Eines Tages jedoch geschah ein zweites Wunder. Die Tränen des Himmels versiegten mit einem Schlag, und als die heimatlosen Legionäre auf einem schneebedeckten Grat standen und von dort hinabblickten, öffneten sich die Wolken dem Morgenlicht und gaben den Blick frei auf die nördlichen Grenzen Raetiens, hinter denen sich das weite Waldland der Germanen und Kelten auftat. Iain und Cal kannten es gut. Denn sie waren vor mehr als zwanzig Jahren mit ihrer verwitweten Mutter aus dem fernen Hibernia durch das grüne Germanien gezogen, um Bürger und Soldaten der Welthauptstadt Rom zu werden.

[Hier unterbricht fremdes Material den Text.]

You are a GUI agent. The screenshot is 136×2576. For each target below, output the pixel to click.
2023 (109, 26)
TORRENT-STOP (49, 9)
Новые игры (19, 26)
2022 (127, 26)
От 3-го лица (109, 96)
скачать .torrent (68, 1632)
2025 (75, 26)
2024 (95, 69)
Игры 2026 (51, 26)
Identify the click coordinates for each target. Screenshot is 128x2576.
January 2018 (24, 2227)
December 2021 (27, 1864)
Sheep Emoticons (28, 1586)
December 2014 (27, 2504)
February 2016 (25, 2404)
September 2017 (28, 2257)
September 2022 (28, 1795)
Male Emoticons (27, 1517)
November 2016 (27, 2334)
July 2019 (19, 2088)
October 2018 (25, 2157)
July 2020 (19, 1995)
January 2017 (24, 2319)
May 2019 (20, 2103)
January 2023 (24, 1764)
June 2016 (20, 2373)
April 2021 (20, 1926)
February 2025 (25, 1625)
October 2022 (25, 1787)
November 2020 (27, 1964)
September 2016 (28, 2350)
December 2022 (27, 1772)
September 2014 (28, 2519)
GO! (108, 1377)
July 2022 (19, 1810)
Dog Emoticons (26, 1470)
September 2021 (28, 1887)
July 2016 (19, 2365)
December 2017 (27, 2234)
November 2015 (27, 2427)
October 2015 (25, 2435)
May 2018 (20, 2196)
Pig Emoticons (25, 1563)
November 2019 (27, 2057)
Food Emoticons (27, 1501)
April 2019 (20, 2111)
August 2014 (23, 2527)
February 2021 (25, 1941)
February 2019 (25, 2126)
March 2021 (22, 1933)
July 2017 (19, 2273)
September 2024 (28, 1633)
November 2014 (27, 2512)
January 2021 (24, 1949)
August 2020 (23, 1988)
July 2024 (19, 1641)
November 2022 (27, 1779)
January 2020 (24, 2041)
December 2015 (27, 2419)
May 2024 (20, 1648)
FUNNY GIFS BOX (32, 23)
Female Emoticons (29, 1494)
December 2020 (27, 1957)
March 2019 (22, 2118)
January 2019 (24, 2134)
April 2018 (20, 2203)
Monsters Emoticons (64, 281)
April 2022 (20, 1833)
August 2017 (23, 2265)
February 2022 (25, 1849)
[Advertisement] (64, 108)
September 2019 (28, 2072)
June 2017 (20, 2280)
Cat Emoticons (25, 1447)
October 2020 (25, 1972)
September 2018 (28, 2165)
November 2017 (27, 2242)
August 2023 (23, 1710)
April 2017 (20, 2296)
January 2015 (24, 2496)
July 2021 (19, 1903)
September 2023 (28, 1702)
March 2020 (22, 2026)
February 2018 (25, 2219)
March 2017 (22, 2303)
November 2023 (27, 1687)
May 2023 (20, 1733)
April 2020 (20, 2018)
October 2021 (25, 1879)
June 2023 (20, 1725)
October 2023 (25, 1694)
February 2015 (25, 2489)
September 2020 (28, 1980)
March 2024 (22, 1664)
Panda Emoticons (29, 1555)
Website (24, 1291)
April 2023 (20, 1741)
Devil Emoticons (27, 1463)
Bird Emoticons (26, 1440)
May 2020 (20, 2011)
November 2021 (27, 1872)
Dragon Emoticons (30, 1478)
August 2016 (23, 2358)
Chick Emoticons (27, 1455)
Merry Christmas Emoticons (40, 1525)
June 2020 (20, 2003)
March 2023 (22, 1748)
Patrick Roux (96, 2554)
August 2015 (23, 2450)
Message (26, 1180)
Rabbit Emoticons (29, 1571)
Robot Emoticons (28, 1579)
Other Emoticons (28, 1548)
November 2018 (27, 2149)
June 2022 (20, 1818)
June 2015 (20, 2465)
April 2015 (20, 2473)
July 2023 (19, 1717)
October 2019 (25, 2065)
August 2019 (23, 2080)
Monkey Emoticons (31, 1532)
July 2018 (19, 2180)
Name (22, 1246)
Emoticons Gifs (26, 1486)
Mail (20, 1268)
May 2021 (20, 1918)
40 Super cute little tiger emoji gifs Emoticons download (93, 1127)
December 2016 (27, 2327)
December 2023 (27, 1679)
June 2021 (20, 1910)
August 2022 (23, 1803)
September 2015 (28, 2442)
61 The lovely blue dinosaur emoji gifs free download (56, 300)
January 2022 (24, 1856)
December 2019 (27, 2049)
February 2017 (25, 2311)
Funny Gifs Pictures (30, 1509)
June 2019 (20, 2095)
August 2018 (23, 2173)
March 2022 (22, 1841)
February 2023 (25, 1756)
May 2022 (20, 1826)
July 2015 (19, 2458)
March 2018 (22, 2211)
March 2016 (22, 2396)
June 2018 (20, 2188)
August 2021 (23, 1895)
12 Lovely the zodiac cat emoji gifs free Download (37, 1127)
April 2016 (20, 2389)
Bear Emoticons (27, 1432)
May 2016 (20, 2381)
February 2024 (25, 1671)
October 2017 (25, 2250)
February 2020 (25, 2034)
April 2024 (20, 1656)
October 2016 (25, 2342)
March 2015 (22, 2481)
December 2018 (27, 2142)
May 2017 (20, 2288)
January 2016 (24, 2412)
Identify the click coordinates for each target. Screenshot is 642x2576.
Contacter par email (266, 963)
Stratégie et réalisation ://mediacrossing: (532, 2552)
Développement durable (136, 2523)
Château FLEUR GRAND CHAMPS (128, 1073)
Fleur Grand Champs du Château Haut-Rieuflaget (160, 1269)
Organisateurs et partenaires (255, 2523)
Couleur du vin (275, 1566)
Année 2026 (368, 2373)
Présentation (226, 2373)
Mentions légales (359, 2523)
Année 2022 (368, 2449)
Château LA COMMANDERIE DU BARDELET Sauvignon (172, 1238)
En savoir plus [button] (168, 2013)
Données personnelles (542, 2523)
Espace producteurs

Irgendwo dort unten, mit bloßem Auge konnte man es nur erahnen, floss der Danuvius von Südwesten nach Nordosten. Jedoch kurz bevor der Strom nach Osten bog, wo er von der nördlichsten römischen Stadt, Ratisbona, gesäumt wurde, brach der Danuvius durch ein Mittelgebirge hindurch und vereinte sich mit der Alcmona. An eben dieser Stelle, nur einen Steinwurf vom Anfang des Limes entfernt, gab es einen Platz am Fluss, so erinnerten sich die Brüder, wo die Fischer in ihren schmalen Einbäumen die herrlichsten Fische fingen, wo man in den darüber liegenden, felsdurchsetzten sonnigen Hängen guten Wein anbaute und wo man nicht lange durch die kühlen Eichenwälder streifen musste, um reichlich Wild jagen zu können. Dieser Ort am Durchbruch des Danuvius sollte ihr Ziel sein.